Average Weight for 9-Month-Old Boys

Boys at 9 months tend to be slightly heavier than girls. The 50th percentile for boys falls around 8.9 kg (roughly 19.6 pounds). The 5th percentile sits near 7.3 kg (16 pounds), and the 95th near 10.9 kg (24 pounds). The overall pattern is the same: a wide range of normal, with the growth trend over weeks and months being more informative than any single weigh-in.

Why Babies the Same Age Weigh Different Amounts

Birth weight, genetics, and feeding method all play a role. A baby born at 9 pounds will almost certainly be heavier at 9 months than one born at 6 pounds, even if both are growing well. Parental size matters too. Taller, larger parents tend to have bigger babies, and this becomes more apparent as infants move through the first year.

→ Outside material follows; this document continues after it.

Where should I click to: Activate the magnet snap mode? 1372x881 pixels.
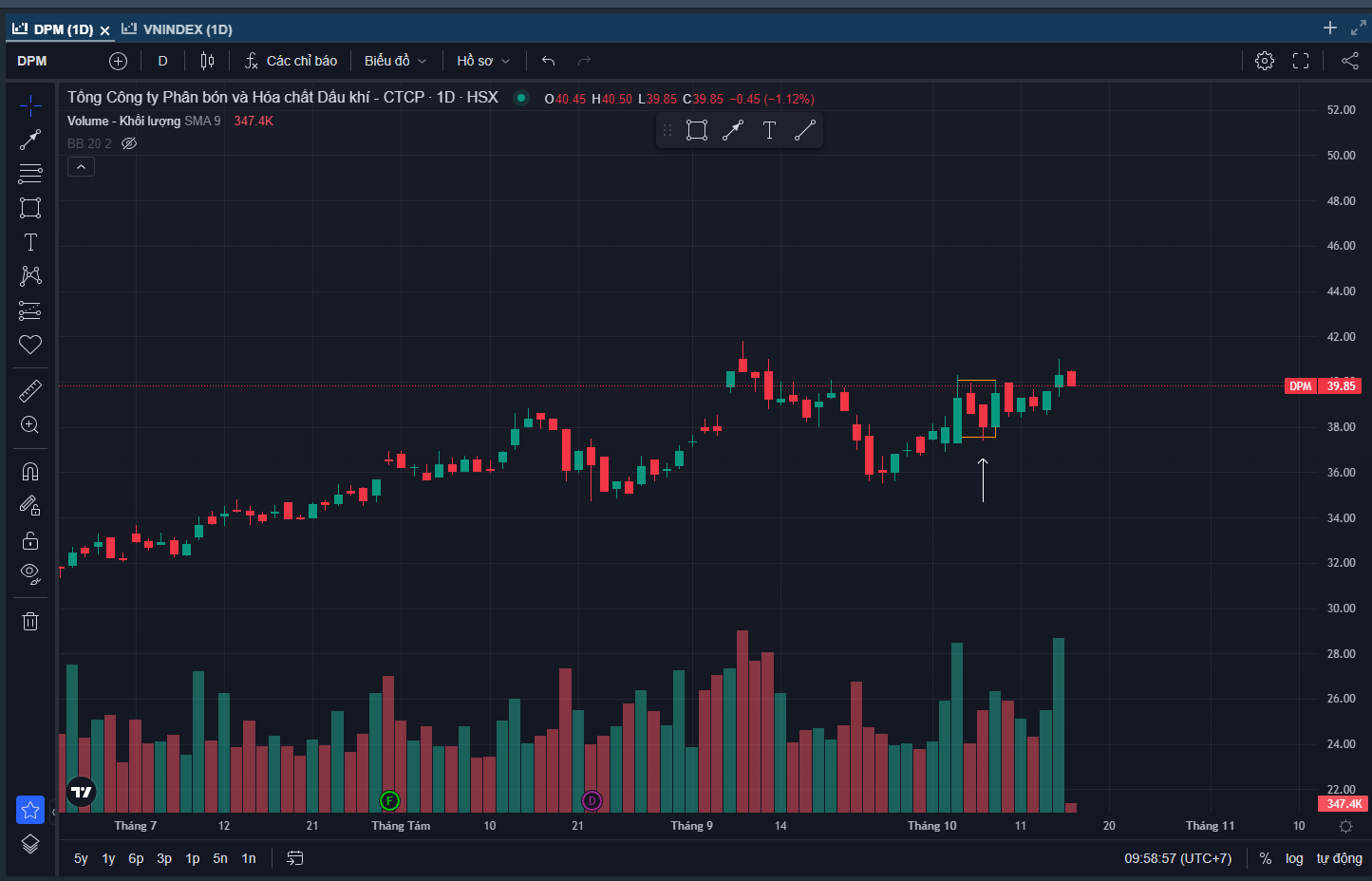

Feeding method creates visible differences on the scale. Healthy breastfed infants typically gain weight more slowly than formula-fed infants during the first year. Formula-fed babies tend to pick up the pace of weight gain after about 3 months, and this difference persists even after both groups start solid foods. Length growth, by contrast, is similar regardless of how a baby is fed. So a leaner breastfed baby and a chubbier formula-fed baby can both be following a perfectly normal trajectory for their feeding type.

Premature babies add another layer. If your baby was born early, your pediatrician likely tracks growth using an adjusted age (subtracting the weeks of prematurity). A 9-month-old born six weeks early would be compared against the charts at roughly 7.5 months, which shifts the expected weight range downward.

Growth Patterns Matter More Than a Single Number

Pediatricians pay less attention to where your baby falls on the chart at one appointment and more attention to the shape of the curve across several appointments. A baby who has tracked along the 15th percentile since birth is growing predictably. A baby who was at the 60th percentile at 4 months and drops to the 15th by 9 months may warrant a closer look, even though the 15th percentile itself is normal.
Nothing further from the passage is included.